-------- Data provided --------

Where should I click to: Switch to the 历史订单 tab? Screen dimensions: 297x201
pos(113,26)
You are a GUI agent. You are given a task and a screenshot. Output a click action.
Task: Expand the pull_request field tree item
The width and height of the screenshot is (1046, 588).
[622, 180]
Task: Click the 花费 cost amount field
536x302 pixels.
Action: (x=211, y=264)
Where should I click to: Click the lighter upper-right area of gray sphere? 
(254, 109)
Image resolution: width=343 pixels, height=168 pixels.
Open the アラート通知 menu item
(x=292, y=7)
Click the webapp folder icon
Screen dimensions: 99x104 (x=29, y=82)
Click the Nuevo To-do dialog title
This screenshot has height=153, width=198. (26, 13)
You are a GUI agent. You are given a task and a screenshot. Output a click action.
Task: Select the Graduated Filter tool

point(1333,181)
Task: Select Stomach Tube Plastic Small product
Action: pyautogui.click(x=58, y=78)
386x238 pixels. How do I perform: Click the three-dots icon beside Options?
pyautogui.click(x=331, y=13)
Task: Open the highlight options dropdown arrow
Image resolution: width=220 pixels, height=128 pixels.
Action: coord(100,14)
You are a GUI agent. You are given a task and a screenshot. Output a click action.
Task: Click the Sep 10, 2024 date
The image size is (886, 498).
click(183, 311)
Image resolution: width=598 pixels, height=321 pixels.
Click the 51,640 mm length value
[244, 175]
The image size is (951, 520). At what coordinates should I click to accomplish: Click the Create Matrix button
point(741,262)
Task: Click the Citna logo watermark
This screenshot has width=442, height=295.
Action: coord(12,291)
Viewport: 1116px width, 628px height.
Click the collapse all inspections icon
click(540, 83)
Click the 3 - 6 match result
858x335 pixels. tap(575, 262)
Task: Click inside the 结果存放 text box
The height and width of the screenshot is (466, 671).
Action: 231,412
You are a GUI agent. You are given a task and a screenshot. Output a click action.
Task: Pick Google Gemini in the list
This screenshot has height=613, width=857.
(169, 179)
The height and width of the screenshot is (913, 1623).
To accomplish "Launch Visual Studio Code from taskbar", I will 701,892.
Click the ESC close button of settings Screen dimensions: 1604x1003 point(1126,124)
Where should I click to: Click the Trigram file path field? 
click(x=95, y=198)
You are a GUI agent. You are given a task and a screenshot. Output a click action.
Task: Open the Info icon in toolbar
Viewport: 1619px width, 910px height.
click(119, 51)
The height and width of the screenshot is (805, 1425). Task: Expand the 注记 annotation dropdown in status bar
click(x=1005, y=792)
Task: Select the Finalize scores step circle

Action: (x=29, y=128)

--------

# Work to be completed
Copy the listing above line for line, with no changes.

# Task answer
Where should I click to: Switch to the 历史订单 tab? Screen dimensions: 297x201
pos(113,26)
You are a GUI agent. You are given a task and a screenshot. Output a click action.
Task: Expand the pull_request field tree item
The width and height of the screenshot is (1046, 588).
[622, 180]
Task: Click the 花费 cost amount field
536x302 pixels.
Action: (x=211, y=264)
Where should I click to: Click the lighter upper-right area of gray sphere? 
(254, 109)
Image resolution: width=343 pixels, height=168 pixels.
Open the アラート通知 menu item
(x=292, y=7)
Click the webapp folder icon
Screen dimensions: 99x104 (x=29, y=82)
Click the Nuevo To-do dialog title
This screenshot has height=153, width=198. (26, 13)
You are a GUI agent. You are given a task and a screenshot. Output a click action.
Task: Select the Graduated Filter tool

point(1333,181)
Task: Select Stomach Tube Plastic Small product
Action: pyautogui.click(x=58, y=78)
386x238 pixels. How do I perform: Click the three-dots icon beside Options?
pyautogui.click(x=331, y=13)
Task: Open the highlight options dropdown arrow
Image resolution: width=220 pixels, height=128 pixels.
Action: coord(100,14)
You are a GUI agent. You are given a task and a screenshot. Output a click action.
Task: Click the Sep 10, 2024 date
The image size is (886, 498).
click(183, 311)
Image resolution: width=598 pixels, height=321 pixels.
Click the 51,640 mm length value
[244, 175]
The image size is (951, 520). At what coordinates should I click to accomplish: Click the Create Matrix button
point(741,262)
Task: Click the Citna logo watermark
This screenshot has width=442, height=295.
Action: coord(12,291)
Viewport: 1116px width, 628px height.
Click the collapse all inspections icon
click(540, 83)
Click the 3 - 6 match result
858x335 pixels. tap(575, 262)
Task: Click inside the 结果存放 text box
The height and width of the screenshot is (466, 671).
Action: 231,412
You are a GUI agent. You are given a task and a screenshot. Output a click action.
Task: Pick Google Gemini in the list
This screenshot has height=613, width=857.
(169, 179)
The height and width of the screenshot is (913, 1623).
To accomplish "Launch Visual Studio Code from taskbar", I will 701,892.
Click the ESC close button of settings Screen dimensions: 1604x1003 point(1126,124)
Where should I click to: Click the Trigram file path field? 
click(x=95, y=198)
You are a GUI agent. You are given a task and a screenshot. Output a click action.
Task: Open the Info icon in toolbar
Viewport: 1619px width, 910px height.
click(119, 51)
The height and width of the screenshot is (805, 1425). Task: Expand the 注记 annotation dropdown in status bar
click(x=1005, y=792)
Task: Select the Finalize scores step circle

Action: (x=29, y=128)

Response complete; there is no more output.